Try it
Using the data below, copy each line that includes the word "agent".

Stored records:
************
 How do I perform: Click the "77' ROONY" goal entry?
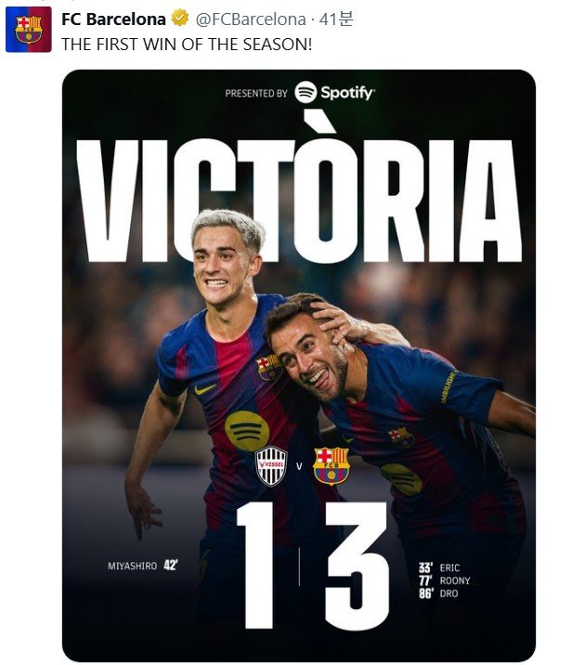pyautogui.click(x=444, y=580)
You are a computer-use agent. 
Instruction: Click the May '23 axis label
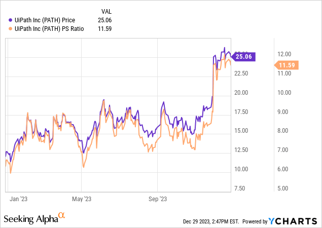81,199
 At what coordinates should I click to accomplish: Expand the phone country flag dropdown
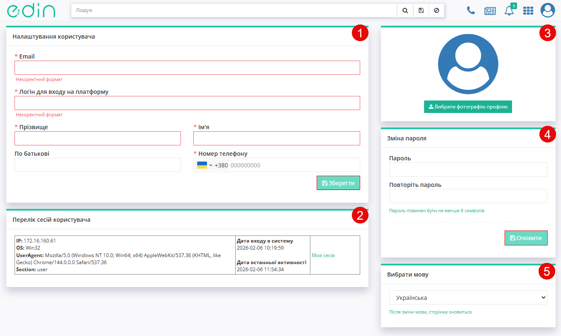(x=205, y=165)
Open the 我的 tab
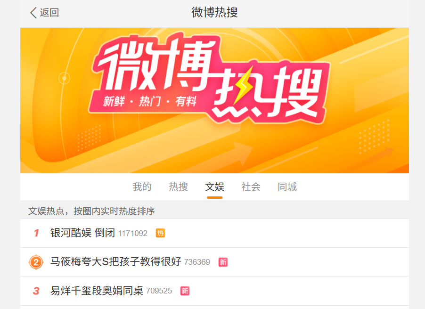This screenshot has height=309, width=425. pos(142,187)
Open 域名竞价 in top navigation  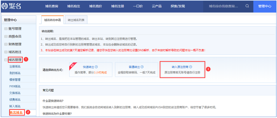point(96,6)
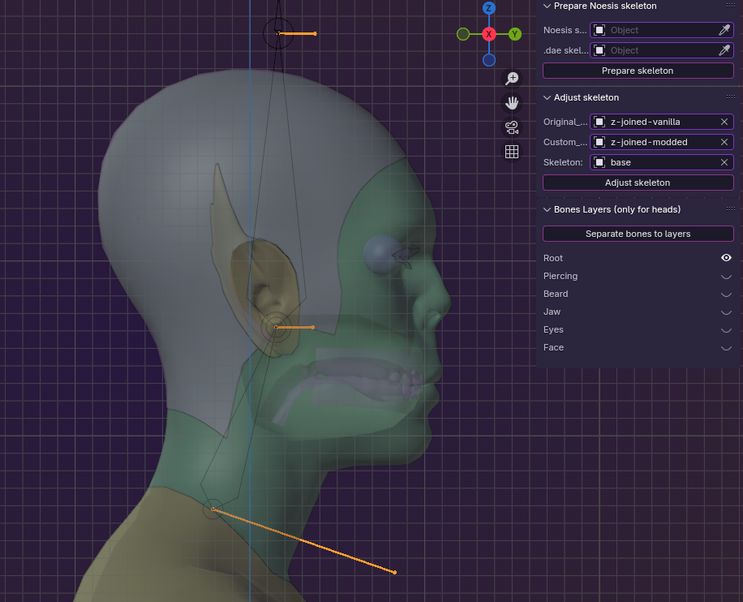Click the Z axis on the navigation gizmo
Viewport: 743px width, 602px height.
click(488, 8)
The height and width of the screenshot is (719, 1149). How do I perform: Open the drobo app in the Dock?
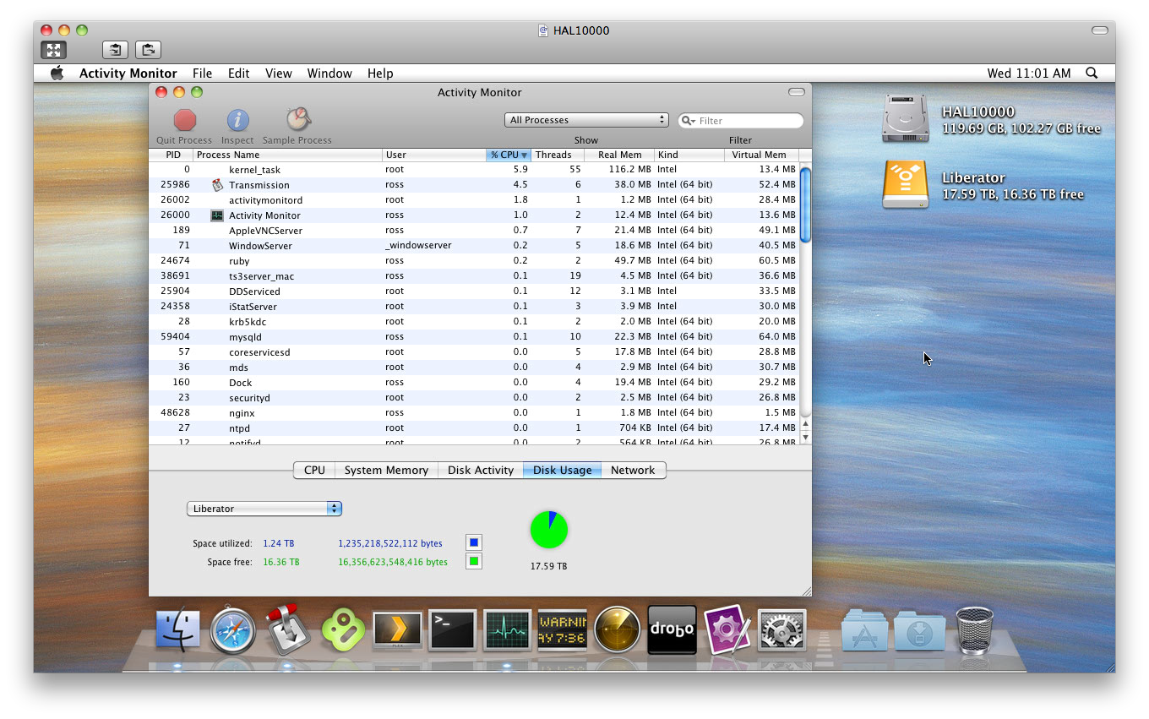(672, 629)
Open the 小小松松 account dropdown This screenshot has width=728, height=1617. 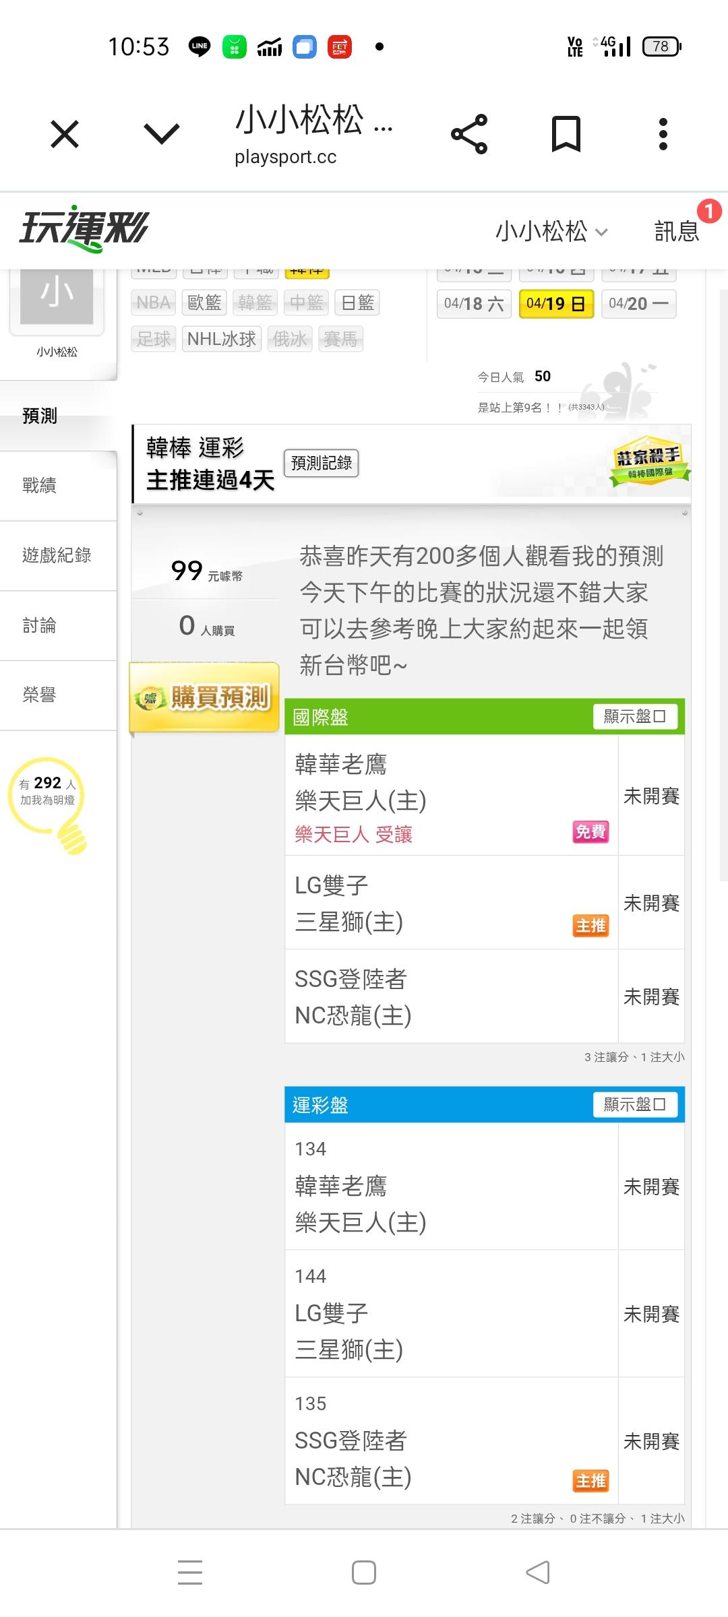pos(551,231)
************
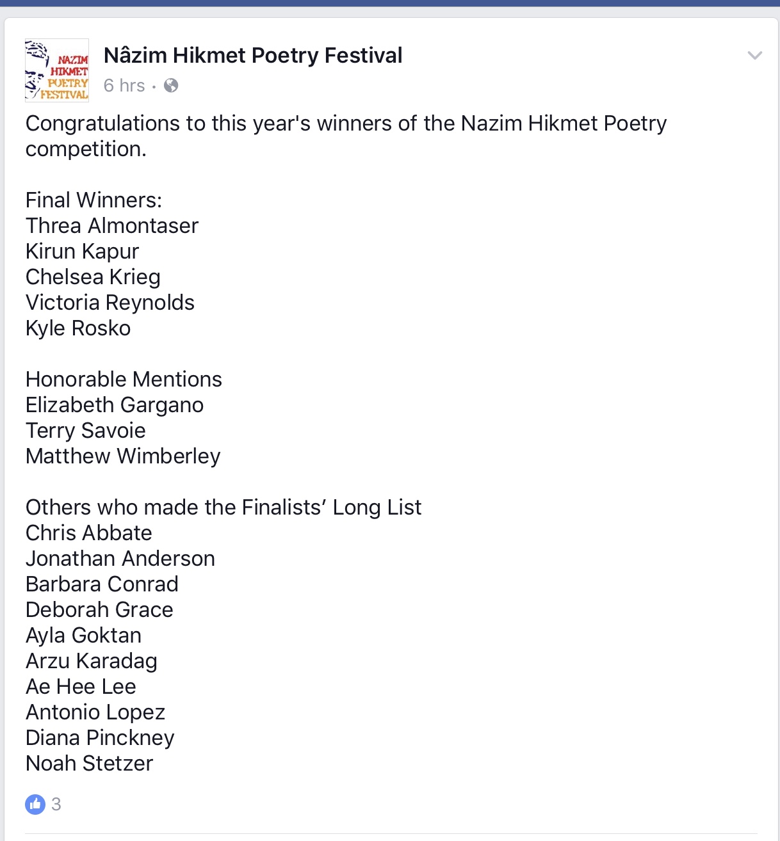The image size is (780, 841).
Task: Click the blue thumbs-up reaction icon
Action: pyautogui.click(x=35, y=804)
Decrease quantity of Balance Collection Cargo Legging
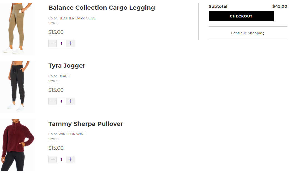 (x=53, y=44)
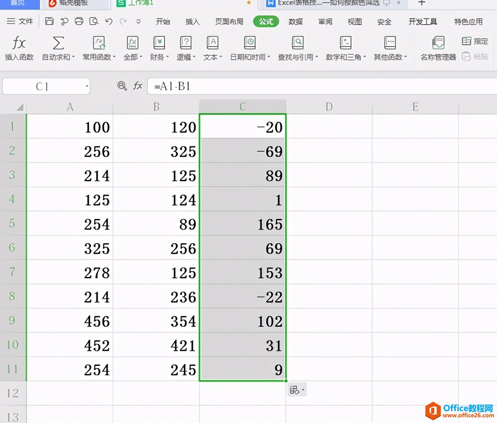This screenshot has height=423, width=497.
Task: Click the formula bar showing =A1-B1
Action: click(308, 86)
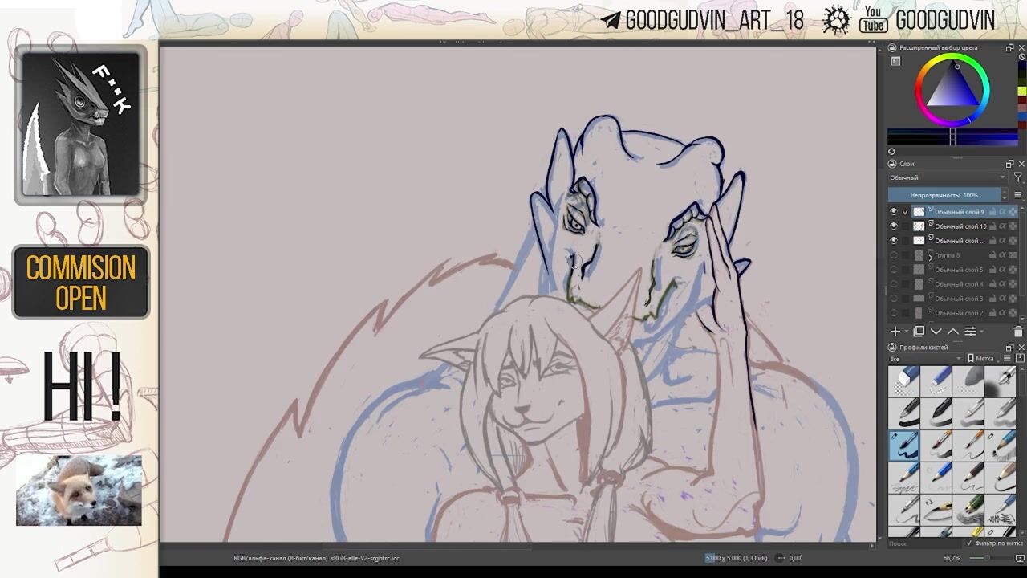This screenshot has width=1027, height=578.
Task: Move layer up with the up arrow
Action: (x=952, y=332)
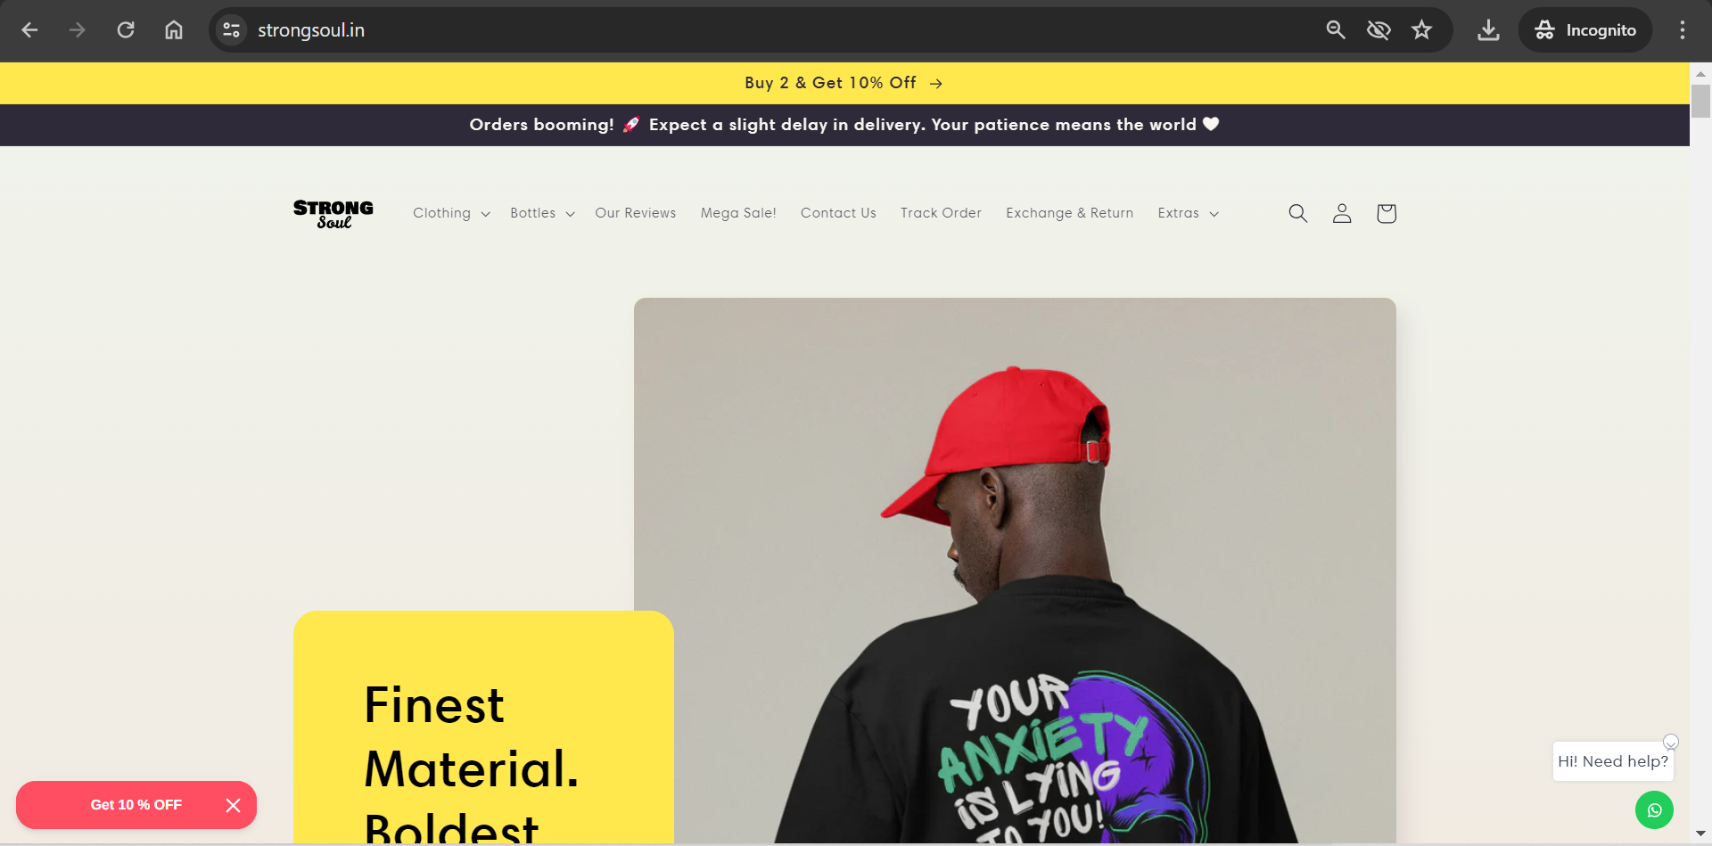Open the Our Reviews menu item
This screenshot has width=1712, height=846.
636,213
************
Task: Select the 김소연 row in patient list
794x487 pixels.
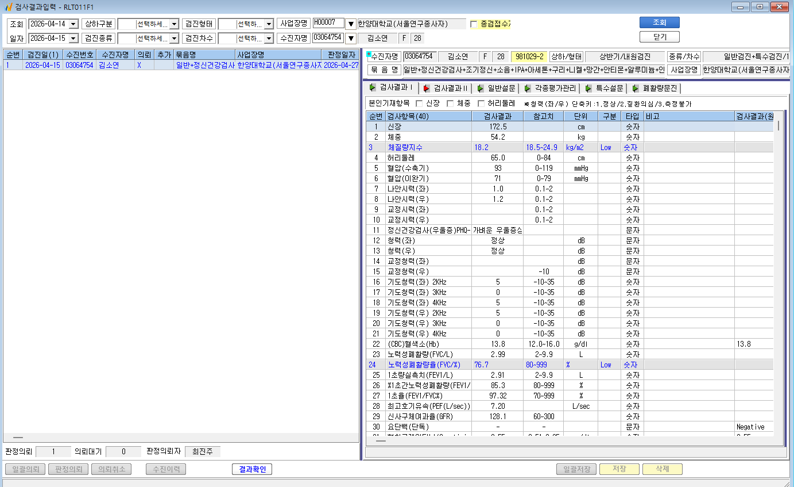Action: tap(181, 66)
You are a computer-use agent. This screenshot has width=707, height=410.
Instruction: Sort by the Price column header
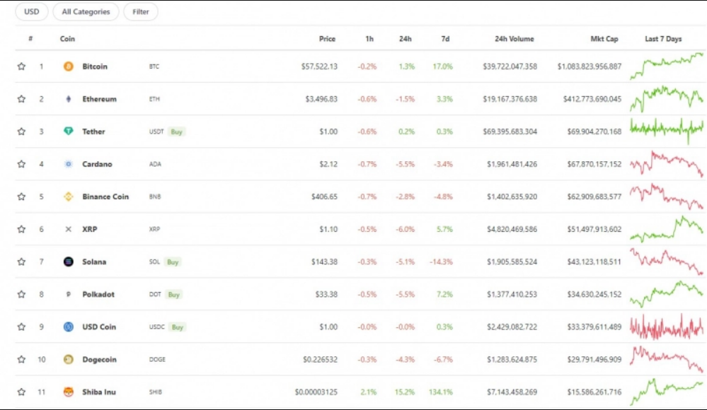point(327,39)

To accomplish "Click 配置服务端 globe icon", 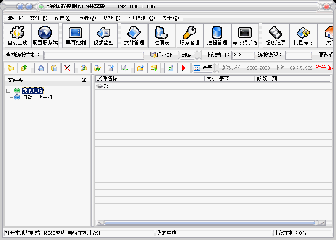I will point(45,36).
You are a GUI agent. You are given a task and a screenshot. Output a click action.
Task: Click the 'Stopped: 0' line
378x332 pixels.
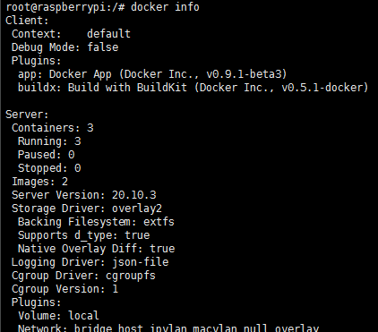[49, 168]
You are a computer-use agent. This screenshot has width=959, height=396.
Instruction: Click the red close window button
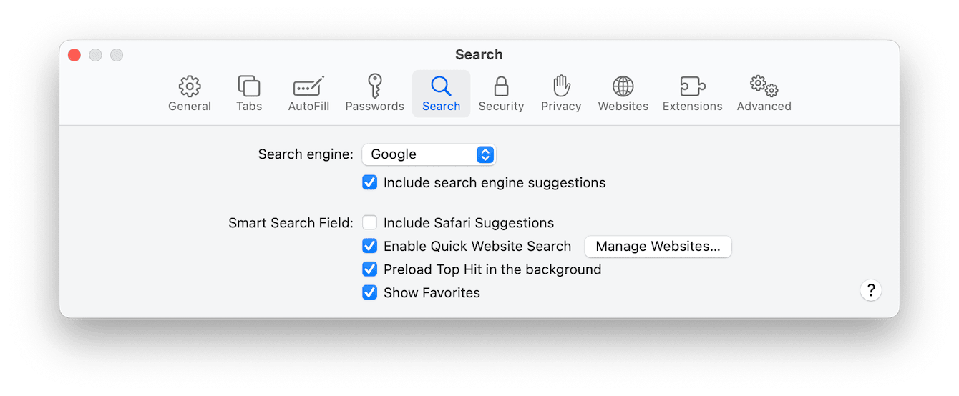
************
Result
You are a computer-use agent. 
You are a computer-use agent. This screenshot has width=707, height=410.
You are a GUI agent. You are given a task and a screenshot. Output a click action.
You are a computer-use agent. This screenshot has width=959, height=396.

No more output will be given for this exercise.